I think that understanding these feelings and learning how to manage them helps us to grow and realise our potential, so I thought it would be good to share some tips from the group that I have spoken to.
Speaking to others about how you feel was the most common response.
You will probably find that others feel the same and having a trusted network of people to chat to will provide support.
Try to be open with vulnerabilities as it is ok to say you don’t know or to acknowledge if something didn’t go to plan.
Talking through different perspectives can be a massive help.
Other people almost certainly think more of you than you do of yourself.
Try to be kind to yourself, celebrate your successes, remember your key strengths and achievements and try to re-frame thoughts and use positive language.
Some people find it helpful to keep a file of positive feedback or a journal to help with this.
Think about times where you have felt like an imposter and why.
Could you do anything different in your preparation? Could you practice these situations? Is there some training available that could help you to feel more confident?
Lots of people suggested talking to a coach or a mentor to help with this.
From my conversations it was clear that experience helps to overcome imposter syndrome.
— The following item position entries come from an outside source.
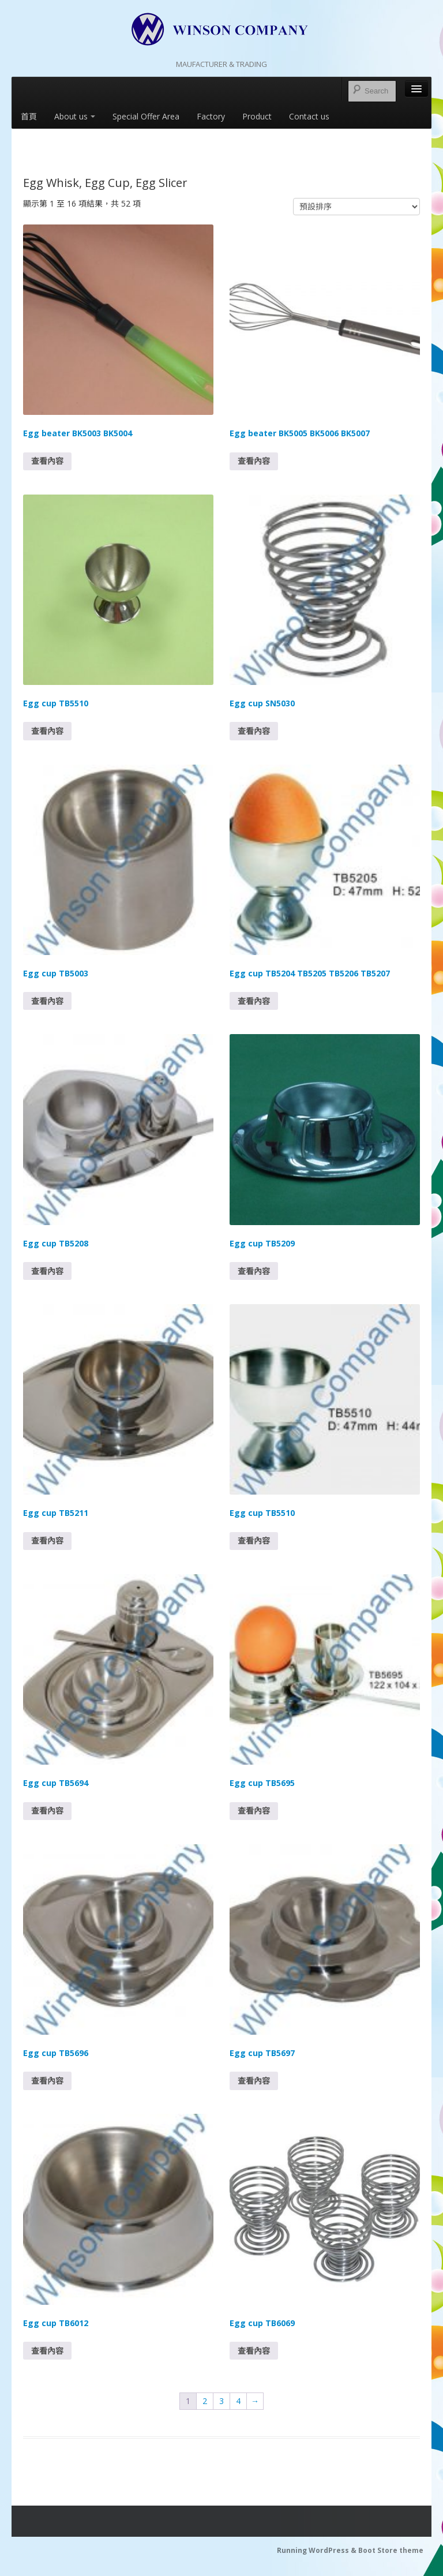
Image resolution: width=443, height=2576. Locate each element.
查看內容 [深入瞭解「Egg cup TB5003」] (47, 1000)
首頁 (29, 116)
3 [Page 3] (221, 2400)
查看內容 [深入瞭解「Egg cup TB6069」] (254, 2350)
It can be scary to put yourself out of your comfort zone, but if you “feel the fear and do it anyway,” you will soon notice that you feel much more comfortable with these situations.
Think about kids learning to ride a bike: at first they’ll most likely be nervous, frightened and doubtful, but after a few goes they’ll start to feel comfortable and it will soon become second nature.
In summary, I think that everybody experiences imposter syndrome in some form and it is nothing to be ashamed of. The important thing is to understand it and to manage it as best you can. If you find the right balance, you might find that those personal and professional goals aren’t quite as unreachable as you once thought they were.
If you’d like to find out more we have a number of courses that may be of interest and we can also help you to find a mentor or a coach if this would be useful l I’d also be very happy to have a chat with you over a coffee.
Have a lovely weekend,
Richard Mills, Chief Financial Officer, Sherwood Forest Hospitals NHS Foundation Trust.